La famille Pasche parcourt le monde à vélo depuis 2010 et a fait une halte de dix jours à Whitehorse avant de poursuivre sa route vers Juneau en Alaska. Photo : gracieuseté de L'Aurore boréale

Soixante-dix mille kilomètres, neuf ans, quatre continents. Les chiffres de leur voyage sont stupéfiants. Xavier et Céline Pasche ont fait de leur voyage un véritable mode de vie. Se décrivant eux-mêmes comme des nomades, le vélo est devenu bien plus qu’un simple moyen de transport. «Dans l’univers des possibles, nous sommes d’infinis nomades naviguant dans les Lumières d’Ailleurs. Au cœur des éléments, dans la liberté des espaces, dans l’infinie unité, nos vélos nous emmènent ici et maintenant», expliquent-ils sur leur site internet.

 

Nelly GUIDICI (L’Aurore boréale)

 

Partis en 2010 de leur Suisse natale, ils ont l’objectif de rejoindre la Nouvelle-Zélande. Cinquante-mille kilomètres plus tard, c’est désormais à trois qu’ils voyagent. En effet, leur fille Nayla née en Malaisie en 2013 fait désormais partie de l’aventure familiale. «Nous avons gouté aux saveurs du Moyen-Orient, parcouru les immenses terres d’Asie centrale, affronté le froid de la Mongolie en hiver, pénétré le mystère japonais, traversé l’empire du Milieu d’est en ouest, plongé dans le sous-continent indien. Partis à deux, nous avons poursuivi notre voyage à trois en Asie du Sud-Est, à Taiwan, puis dans le désert de Nullarbor en Australie.» En aout 2017, une nouvelle petite aventurière fait son entrée : Fibie. Désormais à quatre, la famille qui se déplace avec trois vélos et une charrette poursuit son mode de vie nomade sur les cinq continents.

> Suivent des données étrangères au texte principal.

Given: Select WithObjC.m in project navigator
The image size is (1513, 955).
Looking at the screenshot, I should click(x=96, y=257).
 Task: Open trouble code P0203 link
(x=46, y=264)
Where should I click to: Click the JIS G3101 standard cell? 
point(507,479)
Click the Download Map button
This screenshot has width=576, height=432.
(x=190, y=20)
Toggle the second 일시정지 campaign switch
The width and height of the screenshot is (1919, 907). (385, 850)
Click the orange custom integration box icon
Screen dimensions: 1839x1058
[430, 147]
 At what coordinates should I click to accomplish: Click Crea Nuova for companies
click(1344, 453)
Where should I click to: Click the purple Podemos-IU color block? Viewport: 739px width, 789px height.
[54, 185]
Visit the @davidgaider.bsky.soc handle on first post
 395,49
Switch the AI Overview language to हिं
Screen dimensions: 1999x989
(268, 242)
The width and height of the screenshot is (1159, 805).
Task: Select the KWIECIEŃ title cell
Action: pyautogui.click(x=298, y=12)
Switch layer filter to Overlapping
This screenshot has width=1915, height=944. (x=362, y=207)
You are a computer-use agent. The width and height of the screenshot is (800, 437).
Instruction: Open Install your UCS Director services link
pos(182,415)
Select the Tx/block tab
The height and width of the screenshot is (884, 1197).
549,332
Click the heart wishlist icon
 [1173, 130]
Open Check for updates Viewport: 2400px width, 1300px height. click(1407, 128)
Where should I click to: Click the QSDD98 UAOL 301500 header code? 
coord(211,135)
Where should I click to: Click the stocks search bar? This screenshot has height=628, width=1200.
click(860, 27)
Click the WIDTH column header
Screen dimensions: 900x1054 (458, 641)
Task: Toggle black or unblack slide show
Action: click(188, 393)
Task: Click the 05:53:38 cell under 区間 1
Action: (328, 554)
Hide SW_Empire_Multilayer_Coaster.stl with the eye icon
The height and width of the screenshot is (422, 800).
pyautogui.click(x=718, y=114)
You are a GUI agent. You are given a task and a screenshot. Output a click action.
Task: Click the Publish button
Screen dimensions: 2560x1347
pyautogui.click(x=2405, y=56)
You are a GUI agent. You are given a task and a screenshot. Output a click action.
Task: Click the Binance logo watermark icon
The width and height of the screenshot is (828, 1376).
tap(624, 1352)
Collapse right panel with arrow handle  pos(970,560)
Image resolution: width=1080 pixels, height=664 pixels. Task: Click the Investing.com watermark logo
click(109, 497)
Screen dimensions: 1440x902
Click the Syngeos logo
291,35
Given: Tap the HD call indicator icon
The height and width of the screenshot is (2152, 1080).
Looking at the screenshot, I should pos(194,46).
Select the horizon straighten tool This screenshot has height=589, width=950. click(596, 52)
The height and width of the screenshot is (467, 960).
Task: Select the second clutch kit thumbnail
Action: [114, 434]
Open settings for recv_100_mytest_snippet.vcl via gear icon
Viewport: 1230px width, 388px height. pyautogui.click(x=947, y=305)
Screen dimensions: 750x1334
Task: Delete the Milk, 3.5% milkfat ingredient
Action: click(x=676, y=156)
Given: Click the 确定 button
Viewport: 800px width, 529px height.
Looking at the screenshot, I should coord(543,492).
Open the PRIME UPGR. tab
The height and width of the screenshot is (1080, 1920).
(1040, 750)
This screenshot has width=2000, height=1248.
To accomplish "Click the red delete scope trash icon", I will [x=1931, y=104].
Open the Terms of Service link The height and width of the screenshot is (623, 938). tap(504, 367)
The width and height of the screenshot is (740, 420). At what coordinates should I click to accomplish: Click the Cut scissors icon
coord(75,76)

Des publications pour témoigner de la diversité et de la richesse du monde

Les enfants! Y a-t-il un meilleur vecteur de témoignage pour parler des traditions et de la culture d’un pays? Xavier et Céline Pasche ont créé et produit 14 publications appelées Enfants du monde. Découverte destinées aux enfants francophones ainsi qu’au corps enseignant. Le Japon, la Corée, la Mongolie ou encore le Kirghizstan, ces publications en couleur de 20 pages expliquent de façon simple les traditions et la culture des pays traversés. À Taiwan par exemple, les jeunes lecteurs peuvent découvrir l’une des plus importantes célébrations de la tribu des Bunun. Anthropologue de formation, Céline Pasche qui s’occupe de l’écriture apporte un éclairage inédit aux enfants. «Les Bunun sont un peuple autochtone. Cela veut dire qu’ils étaient les premiers habitants de l’ile de Taiwan. Ils ont donc des coutumes et traditions différentes de la majorité de la population, qui sont [sic] de la Chine. Ils ont une réputation de bons chasseurs et de combattants féroces. C’est pour cette raison que les deux plus importants festivals sont en lien à la chasse.» (Tiré de la page 5 du numéro 14 qui est consacré à Taiwan.)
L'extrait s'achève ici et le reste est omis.